Following our last inspection of February 2013 the provider was asked to make improvements in all areas we inspected. The provider submitted an action plan detailing how improvements would be made and when they would reach the standards required. When we checked on required improvements, we found some progress had been made but that further work was needed to reach and maintain the standards of care required.

20 March 2013

During an inspection in response to concerns

Care workers supported people to take their medicines in a variety of different ways and at times that met the individual needs and preferences of people living in the home. One person told us that the care workers were 'very nice', but that they were concerned about their supply of cream running out. We saw there was plenty of stock available at the time and the nurse on duty said that arrangements had been made for the doctor to prescribe a larger amount in future. Nobody else that we spoke with raised any concerns about how their medicines were handled and described the care workers as 'lovely' and 'friendly'.

20 February 2013

During a routine inspection

During our inspection, we were able to speak with people living at the home, their relatives and staff members. We asked people living at the home, about their experiences. One person told us "The staff are very good." We asked how long people waited for help if they used their call button. One person told us "The staff do come, but sometimes they are dealing with something more urgent." When we asked people about the food, we were told "The food is very good and there is plenty of variety."

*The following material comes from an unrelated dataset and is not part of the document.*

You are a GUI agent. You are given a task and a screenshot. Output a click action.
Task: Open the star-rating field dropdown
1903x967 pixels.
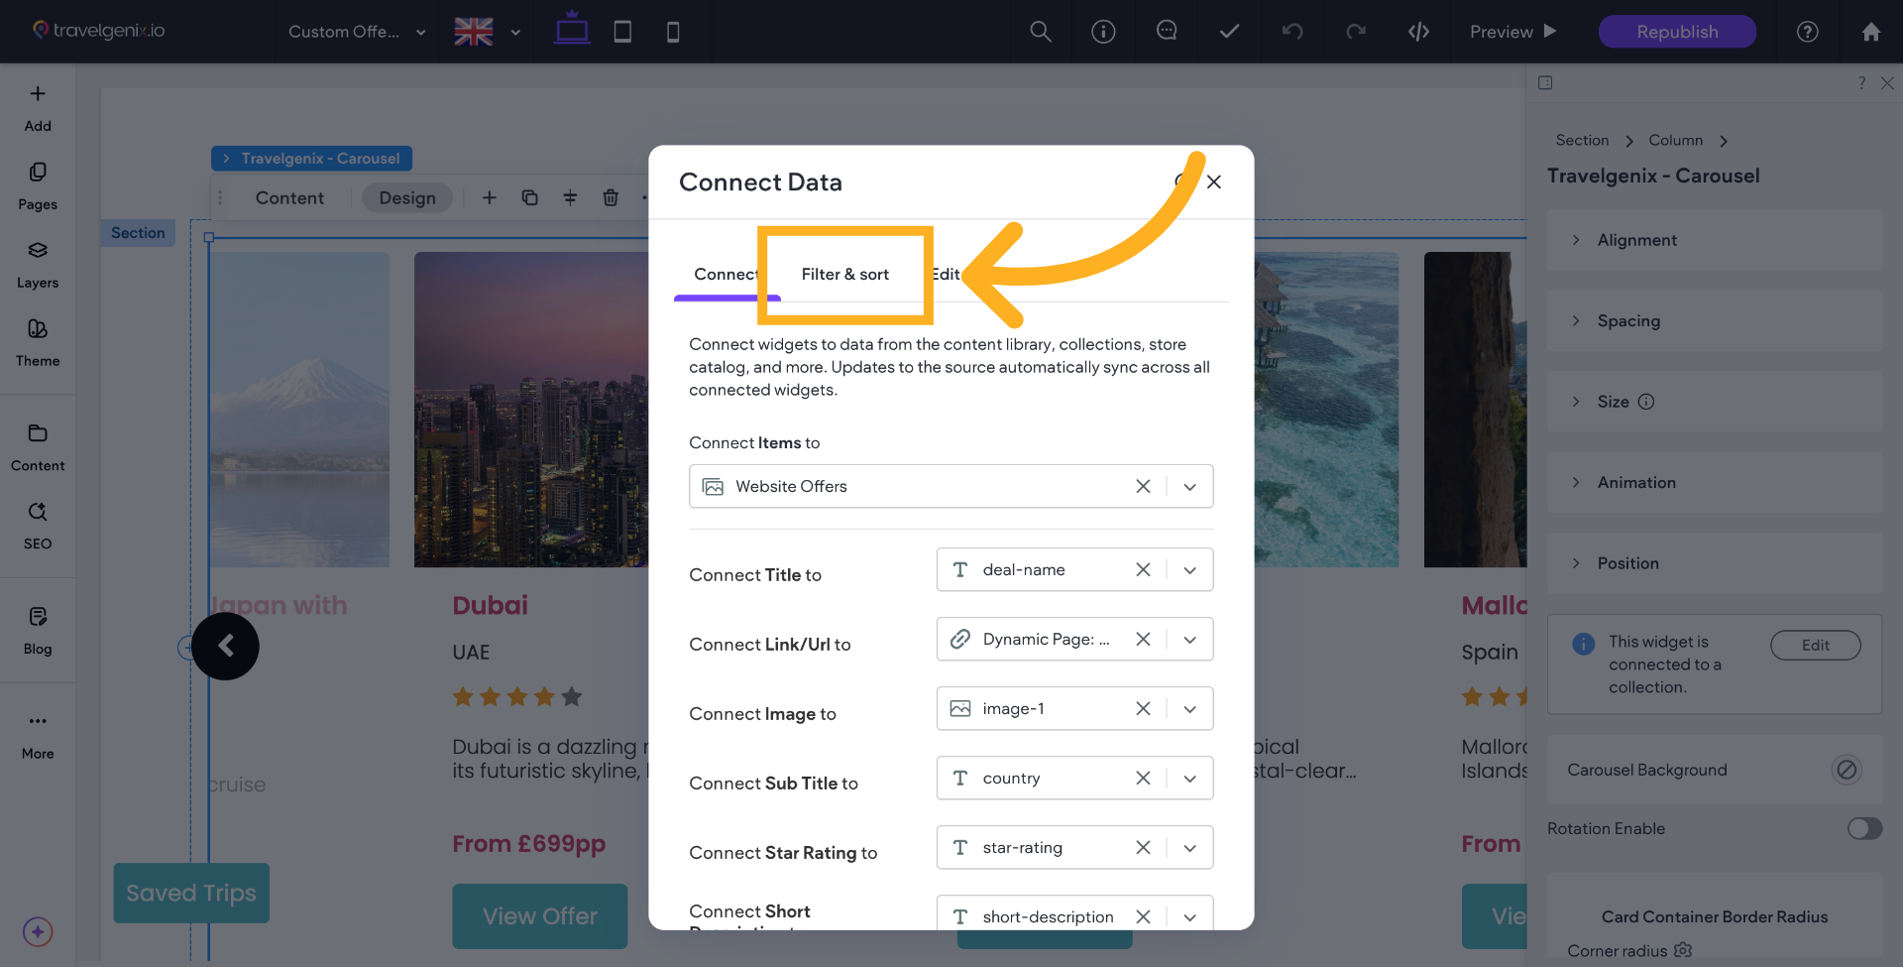(1190, 847)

We were shown copies of menus, which covered a four week period. The menus showed a variety of foods, including plenty of fresh fruit and vegetables. We asked people if they enjoyed the food they were given, if there was enough variety, and if portions were sufficient. All people we spoke with said they enjoyed the food and were happy with the variation in their meals.

We asked a relative of someone living at the home, how they found the care, and how their family member had settled in. They told us "The care is good. My mother is doing well here. She didn't cope when living at home on her own."

When we were shown around the home, we found that although some redecoration work had taken place, there were still many areas that needed further attention. When we observed care being given to people at the home, we noted that staff were respectful and warm towards people. However, most of the interaction between staff and people living at the home, was task orientated.